─── Material shown

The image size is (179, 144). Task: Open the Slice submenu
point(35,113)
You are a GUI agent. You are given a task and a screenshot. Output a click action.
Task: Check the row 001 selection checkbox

──────
─── Material shown

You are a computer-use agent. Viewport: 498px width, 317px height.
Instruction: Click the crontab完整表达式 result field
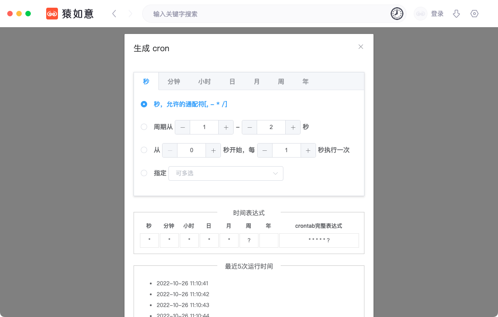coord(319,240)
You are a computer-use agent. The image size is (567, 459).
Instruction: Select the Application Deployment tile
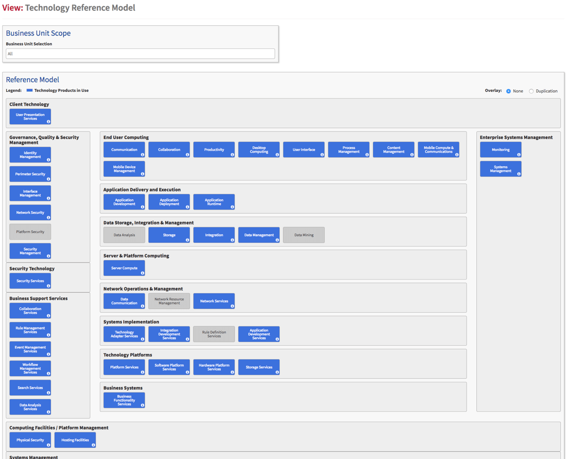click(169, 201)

──────

§ **Goal of the exercise**
Go through the listing, and whenever a line contains the string "computer", copy that line.

§ **Exercise result**
You are a computer-use agent. Viewport: 498px width, 317px height.
You are a computer-use agent. The image size is (567, 459).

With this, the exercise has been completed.